Another possible reason for LTFU is that people with presumptive TB need to wait for results. In a discussion paper where 100 hypothetical patients were diagnosed with TB, Davis et al. (2012) found that same-day diagnosis increased the chance of treatment initiation when compared to sputum collection over one or two days, with reporting of results afterwards [28]. Moreover, a meta-analysis of eight studies revealed that the sensitivity of same-day sputum microscopy versus standard smear microscopy was similar [29]. Furthermore, advancements in mobile phone based microscopy may also offer great opportunities to facilitate timely interpretation and communication of sputum smear results [30, 31].
The use of molecular diagnostic tests and same day reporting and TB treatment initiation may also reduce LTFU. In the districts in which we carried out our study, microscopy remains the mainstay of diagnosis. Considering the microscopy-specific diagnostic algorithm, the introduction and roll out of molecular tests such as the Xpert MTB/RIF test is promising [32]. The Xpert MTB/RIF test provides quick and accurate diagnosis that can potentially reduce delays and dropouts during the diagnostic process [33]. For example, the median time to treatment initiation for patient diagnosed using Xpert MTB/RIF in South Africa was 0 days, whereas, for other forms of diagnosis using radiology and culture, the median times to treatment initiation were 14 days and 144 days, respectively [34].

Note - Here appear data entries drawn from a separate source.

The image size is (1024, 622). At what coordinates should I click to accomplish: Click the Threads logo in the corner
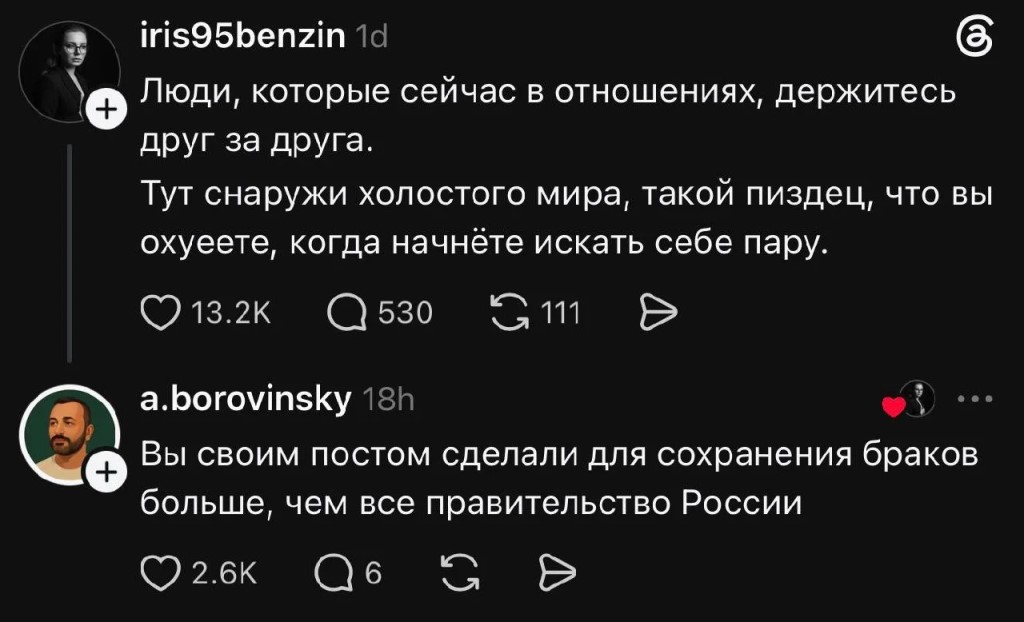[x=974, y=37]
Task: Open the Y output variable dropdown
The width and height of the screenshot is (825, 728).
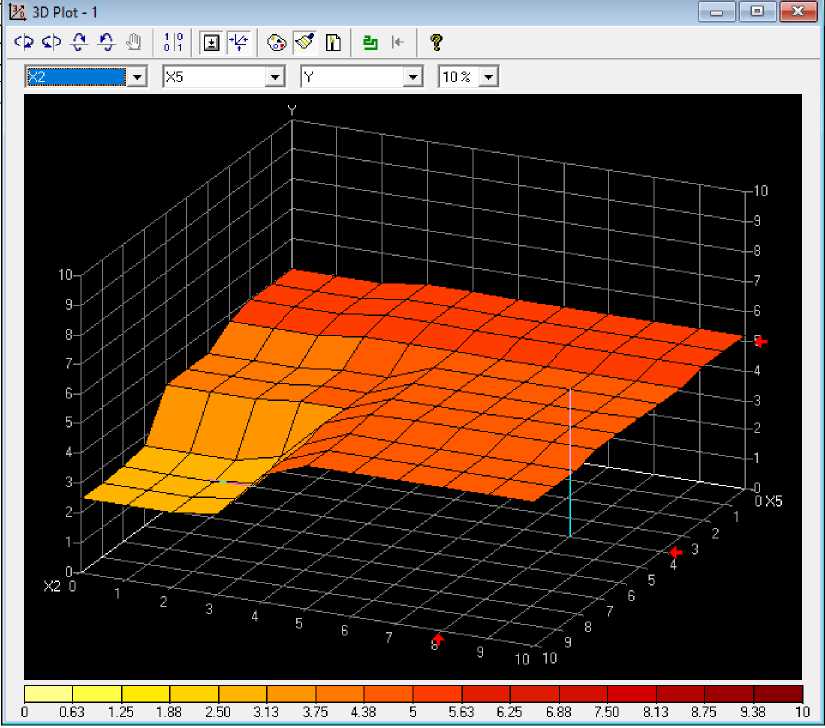Action: [412, 78]
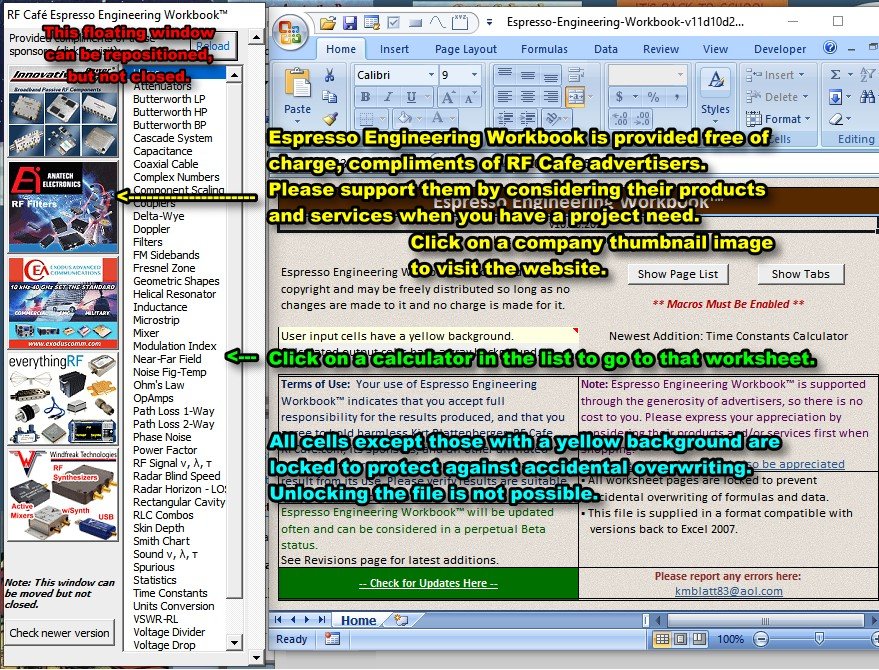The width and height of the screenshot is (879, 670).
Task: Insert a new worksheet tab icon
Action: 401,620
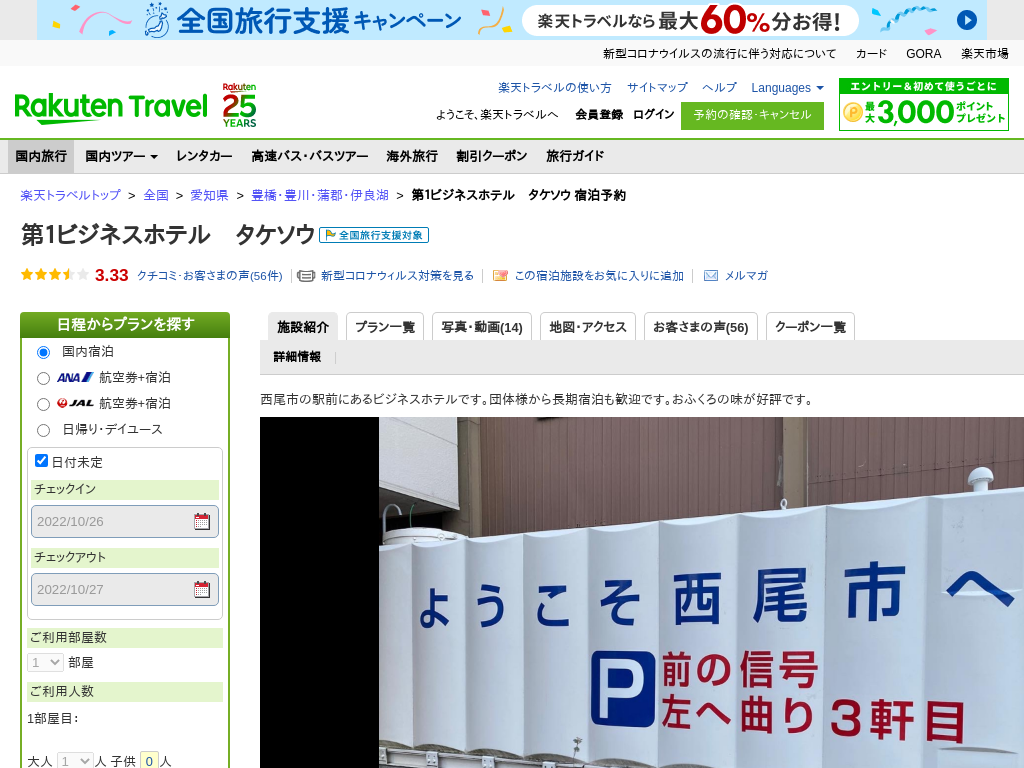1024x768 pixels.
Task: Click the 予約の確認・キャンセル button
Action: pos(752,115)
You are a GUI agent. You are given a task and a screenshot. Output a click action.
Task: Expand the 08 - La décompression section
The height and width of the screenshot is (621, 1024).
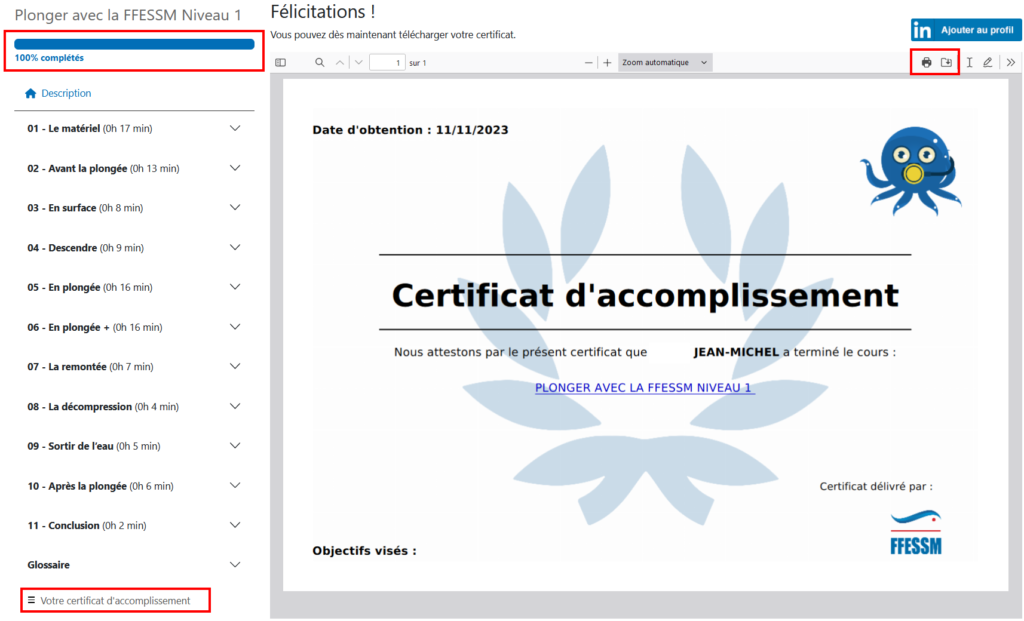pos(235,406)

We studied loss to follow up during the diagnosis period and then before treatment initiation. During the diagnostic period, more males were lost compared to females. In another study, carried out in one district of Pakistan, 3.4% more males were lost, than females (16.5% vs 13.1%) [35]. There are well recognized differences in the gender ratio of TB patients, with males outnumbering females by 12% [1]. These differences may be due to health seeking behavior and socio-economic factors. For example, Malawian females are more conscious about their health and would visit a healthcare facility earlier than men [36]. However, men may also be given priority over women when accessing healthcare facilities [37, 38]. Additionally, lower TB case notification rates among women may be due to stigma, restricted access to financial resources and traditional beliefs [38,39,40]. Higher case notification rates among men may also be due to a higher prevalence of risk factors for TB among men, such as cigarette smoking, exposure to silica dust, etc. [41].
The strength of this study is a rigorous approach of case ascertainment across three TB registers, i.e., the referral register, the diagnostic register and the TB treatment register. However, missing data was a limitation of the study. We also focused on pulmonary TB and sputum smear positive TB only and did not include information on referral, diagnosis and treatment for clinically diagnosed pulmonary patients and extra-pulmonary TB patients. Additionally, people who were lost to follow up were not tracked in TB registers of the neighboring districts to ascertain if the patients accessed care elsewhere, and might have initiated their TB treatment elsewhere. In addition, including “well performing” private care providers in a sample, we may have biased our findings, which could be different if a representative sample of private care providers was taken. As, our study used a non-representative sample, so it may be difficult to generalize our findings to the whole of Pakistan.